What the task requires:
Rewrite the data from the line that has "Given: Click the inside" through the line that has "Looking at the screenshot, I should click(15, 344).", switching "canvas" to "drawing area" and keeping everything else unchanged.

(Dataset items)
______
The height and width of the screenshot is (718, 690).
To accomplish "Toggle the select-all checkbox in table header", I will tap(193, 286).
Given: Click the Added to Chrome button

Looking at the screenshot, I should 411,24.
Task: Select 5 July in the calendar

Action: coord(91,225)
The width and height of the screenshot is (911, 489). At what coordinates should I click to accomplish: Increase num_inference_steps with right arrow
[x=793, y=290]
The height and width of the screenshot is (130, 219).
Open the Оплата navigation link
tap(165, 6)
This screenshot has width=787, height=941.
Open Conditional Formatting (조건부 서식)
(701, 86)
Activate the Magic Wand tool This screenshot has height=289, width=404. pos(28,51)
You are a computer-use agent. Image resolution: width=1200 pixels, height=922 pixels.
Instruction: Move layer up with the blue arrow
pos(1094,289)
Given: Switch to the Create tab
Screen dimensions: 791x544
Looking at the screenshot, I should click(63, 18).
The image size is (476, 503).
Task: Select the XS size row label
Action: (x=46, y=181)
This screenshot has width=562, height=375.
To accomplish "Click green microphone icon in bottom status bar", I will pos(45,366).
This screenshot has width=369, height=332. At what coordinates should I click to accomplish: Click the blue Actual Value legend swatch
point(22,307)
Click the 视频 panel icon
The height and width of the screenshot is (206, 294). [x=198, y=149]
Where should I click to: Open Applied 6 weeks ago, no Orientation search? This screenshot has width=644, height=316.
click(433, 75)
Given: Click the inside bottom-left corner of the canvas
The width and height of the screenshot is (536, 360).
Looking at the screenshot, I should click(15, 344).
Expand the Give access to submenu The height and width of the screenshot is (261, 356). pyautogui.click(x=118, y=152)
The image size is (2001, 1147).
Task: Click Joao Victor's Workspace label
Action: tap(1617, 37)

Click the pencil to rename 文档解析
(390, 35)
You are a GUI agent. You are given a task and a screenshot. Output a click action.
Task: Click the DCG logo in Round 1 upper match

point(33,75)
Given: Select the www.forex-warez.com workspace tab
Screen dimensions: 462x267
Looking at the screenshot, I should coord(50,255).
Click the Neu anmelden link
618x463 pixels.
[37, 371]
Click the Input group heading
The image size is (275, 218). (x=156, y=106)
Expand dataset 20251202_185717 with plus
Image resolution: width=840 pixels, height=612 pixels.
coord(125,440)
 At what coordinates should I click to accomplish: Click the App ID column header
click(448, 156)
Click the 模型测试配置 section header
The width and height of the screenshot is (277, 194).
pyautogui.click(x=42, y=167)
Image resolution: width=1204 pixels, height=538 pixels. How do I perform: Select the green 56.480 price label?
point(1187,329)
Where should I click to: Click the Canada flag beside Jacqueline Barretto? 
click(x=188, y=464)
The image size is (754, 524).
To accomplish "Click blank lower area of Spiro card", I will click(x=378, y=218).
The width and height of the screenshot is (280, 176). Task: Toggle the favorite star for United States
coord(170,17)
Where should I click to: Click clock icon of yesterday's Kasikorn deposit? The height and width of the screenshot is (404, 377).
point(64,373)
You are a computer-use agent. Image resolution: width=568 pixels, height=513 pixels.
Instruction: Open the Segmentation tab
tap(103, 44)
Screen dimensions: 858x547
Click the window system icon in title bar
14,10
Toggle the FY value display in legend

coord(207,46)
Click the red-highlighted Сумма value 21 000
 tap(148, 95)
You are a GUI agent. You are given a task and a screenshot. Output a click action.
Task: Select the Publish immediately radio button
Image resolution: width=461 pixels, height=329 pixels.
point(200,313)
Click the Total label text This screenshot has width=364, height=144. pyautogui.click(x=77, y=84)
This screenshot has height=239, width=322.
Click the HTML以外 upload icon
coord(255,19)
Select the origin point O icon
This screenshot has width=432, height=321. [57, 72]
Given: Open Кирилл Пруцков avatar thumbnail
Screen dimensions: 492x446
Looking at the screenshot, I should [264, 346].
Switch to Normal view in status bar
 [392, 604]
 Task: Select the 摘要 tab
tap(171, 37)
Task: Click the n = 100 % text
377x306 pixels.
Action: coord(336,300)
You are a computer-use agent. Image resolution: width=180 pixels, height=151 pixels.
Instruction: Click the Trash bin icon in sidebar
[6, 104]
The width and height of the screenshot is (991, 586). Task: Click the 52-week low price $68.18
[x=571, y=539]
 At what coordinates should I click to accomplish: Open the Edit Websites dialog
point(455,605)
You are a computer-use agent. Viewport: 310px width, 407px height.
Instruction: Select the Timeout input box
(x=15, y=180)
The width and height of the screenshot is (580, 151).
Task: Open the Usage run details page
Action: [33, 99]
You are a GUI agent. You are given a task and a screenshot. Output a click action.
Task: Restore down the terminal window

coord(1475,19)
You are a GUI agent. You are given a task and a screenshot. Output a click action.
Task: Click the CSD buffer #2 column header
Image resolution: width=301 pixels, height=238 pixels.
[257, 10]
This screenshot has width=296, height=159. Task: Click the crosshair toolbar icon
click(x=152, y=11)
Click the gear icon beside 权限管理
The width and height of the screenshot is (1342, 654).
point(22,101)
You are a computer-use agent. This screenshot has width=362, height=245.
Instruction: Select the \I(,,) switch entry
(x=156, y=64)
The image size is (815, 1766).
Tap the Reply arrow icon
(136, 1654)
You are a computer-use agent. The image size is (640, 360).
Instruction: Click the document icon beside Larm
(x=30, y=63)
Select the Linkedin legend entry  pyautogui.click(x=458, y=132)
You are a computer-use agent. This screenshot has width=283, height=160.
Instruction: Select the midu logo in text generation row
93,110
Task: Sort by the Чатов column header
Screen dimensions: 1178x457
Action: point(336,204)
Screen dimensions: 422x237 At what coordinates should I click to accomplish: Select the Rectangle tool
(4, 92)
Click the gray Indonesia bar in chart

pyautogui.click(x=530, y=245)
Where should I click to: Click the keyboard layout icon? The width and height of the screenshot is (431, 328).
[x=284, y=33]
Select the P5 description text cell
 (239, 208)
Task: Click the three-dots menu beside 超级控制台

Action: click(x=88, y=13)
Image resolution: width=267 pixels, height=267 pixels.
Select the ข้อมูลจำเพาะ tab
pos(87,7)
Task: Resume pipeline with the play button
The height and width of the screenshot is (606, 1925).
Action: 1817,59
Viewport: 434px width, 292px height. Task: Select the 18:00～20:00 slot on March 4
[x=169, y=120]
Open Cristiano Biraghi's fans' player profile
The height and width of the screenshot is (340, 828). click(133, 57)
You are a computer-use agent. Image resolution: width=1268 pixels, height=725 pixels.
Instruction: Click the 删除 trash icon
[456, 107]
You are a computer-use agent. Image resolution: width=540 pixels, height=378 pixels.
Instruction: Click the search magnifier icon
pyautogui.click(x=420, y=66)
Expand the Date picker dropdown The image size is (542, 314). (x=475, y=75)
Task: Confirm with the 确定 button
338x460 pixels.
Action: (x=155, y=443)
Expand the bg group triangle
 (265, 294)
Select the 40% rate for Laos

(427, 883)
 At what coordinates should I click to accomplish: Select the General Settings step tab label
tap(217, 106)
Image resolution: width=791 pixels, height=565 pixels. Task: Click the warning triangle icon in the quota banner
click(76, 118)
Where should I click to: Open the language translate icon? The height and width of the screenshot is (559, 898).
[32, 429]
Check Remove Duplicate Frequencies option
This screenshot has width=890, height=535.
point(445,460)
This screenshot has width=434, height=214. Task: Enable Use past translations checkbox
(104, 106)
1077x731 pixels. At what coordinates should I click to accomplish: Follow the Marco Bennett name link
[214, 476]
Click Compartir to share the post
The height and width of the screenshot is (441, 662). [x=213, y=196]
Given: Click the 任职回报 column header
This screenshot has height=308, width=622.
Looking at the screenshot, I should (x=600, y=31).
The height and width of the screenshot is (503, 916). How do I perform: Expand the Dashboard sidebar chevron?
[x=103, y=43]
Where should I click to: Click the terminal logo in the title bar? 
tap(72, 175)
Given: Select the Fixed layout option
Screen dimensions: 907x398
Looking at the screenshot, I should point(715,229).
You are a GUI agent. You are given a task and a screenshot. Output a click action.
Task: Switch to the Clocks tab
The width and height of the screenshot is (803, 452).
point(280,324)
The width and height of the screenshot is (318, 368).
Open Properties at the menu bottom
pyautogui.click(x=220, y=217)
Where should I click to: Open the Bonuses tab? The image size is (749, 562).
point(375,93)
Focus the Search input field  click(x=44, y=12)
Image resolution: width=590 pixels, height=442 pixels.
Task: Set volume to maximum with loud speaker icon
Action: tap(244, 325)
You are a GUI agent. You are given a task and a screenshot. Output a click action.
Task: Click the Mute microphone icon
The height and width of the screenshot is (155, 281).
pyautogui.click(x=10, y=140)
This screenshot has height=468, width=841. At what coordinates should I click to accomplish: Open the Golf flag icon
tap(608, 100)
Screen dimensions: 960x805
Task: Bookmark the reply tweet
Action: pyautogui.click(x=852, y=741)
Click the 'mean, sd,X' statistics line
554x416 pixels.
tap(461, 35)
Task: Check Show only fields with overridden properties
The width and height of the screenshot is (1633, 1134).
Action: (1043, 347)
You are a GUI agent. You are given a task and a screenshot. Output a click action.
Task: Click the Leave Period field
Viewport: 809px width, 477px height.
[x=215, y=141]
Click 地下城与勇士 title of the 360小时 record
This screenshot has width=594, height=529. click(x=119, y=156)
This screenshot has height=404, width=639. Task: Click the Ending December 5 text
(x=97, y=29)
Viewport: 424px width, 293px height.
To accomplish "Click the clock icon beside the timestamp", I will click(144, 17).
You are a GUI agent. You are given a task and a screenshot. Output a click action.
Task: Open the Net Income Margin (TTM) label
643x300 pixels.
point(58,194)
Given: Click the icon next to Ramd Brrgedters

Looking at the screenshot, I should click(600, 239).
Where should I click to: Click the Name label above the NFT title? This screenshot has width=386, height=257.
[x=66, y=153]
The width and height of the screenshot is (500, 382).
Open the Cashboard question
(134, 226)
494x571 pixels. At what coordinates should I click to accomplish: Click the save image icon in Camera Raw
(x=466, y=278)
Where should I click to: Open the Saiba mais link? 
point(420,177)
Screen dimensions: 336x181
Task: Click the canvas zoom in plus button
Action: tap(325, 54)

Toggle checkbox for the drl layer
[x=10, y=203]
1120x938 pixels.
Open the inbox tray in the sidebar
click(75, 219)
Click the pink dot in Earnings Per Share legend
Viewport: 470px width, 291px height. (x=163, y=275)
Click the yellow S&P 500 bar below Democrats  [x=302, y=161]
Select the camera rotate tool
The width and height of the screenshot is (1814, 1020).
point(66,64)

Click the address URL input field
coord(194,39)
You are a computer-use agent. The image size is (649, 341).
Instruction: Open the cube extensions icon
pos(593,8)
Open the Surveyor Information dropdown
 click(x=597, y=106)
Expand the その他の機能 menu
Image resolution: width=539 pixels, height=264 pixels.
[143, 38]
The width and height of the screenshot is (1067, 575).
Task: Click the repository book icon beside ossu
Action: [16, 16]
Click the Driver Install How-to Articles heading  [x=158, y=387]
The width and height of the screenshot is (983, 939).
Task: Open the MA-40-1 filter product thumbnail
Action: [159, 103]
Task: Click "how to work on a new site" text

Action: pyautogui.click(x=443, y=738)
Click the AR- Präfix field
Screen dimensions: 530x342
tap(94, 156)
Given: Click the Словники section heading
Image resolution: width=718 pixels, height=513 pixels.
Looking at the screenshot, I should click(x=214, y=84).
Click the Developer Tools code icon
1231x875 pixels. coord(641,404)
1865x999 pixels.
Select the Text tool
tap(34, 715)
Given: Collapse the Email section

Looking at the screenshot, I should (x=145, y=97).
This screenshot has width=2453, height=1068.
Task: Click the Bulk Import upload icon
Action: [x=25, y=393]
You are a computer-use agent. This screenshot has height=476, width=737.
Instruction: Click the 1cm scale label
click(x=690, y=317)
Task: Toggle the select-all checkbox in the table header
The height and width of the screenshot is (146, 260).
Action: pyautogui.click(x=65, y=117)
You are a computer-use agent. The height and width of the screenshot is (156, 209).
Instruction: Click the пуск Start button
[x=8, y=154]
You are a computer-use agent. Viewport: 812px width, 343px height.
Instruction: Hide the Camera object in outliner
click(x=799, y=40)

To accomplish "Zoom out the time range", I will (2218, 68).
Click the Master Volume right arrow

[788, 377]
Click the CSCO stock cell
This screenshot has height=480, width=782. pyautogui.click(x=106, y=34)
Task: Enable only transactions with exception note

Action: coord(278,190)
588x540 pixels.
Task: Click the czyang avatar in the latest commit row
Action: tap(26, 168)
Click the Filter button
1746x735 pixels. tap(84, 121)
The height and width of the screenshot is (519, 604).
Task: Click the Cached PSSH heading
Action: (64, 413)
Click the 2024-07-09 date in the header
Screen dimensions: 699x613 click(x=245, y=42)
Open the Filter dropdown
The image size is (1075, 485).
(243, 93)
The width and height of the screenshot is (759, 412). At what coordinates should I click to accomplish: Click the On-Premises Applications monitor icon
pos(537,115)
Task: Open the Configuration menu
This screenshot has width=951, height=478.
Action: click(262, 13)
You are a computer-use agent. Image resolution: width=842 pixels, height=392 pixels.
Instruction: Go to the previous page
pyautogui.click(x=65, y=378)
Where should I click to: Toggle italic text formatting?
______
Result of this task:
Given: Click the inside bottom-left corner of the drawing area
The width and height of the screenshot is (536, 360).
Looking at the screenshot, I should click(15, 344).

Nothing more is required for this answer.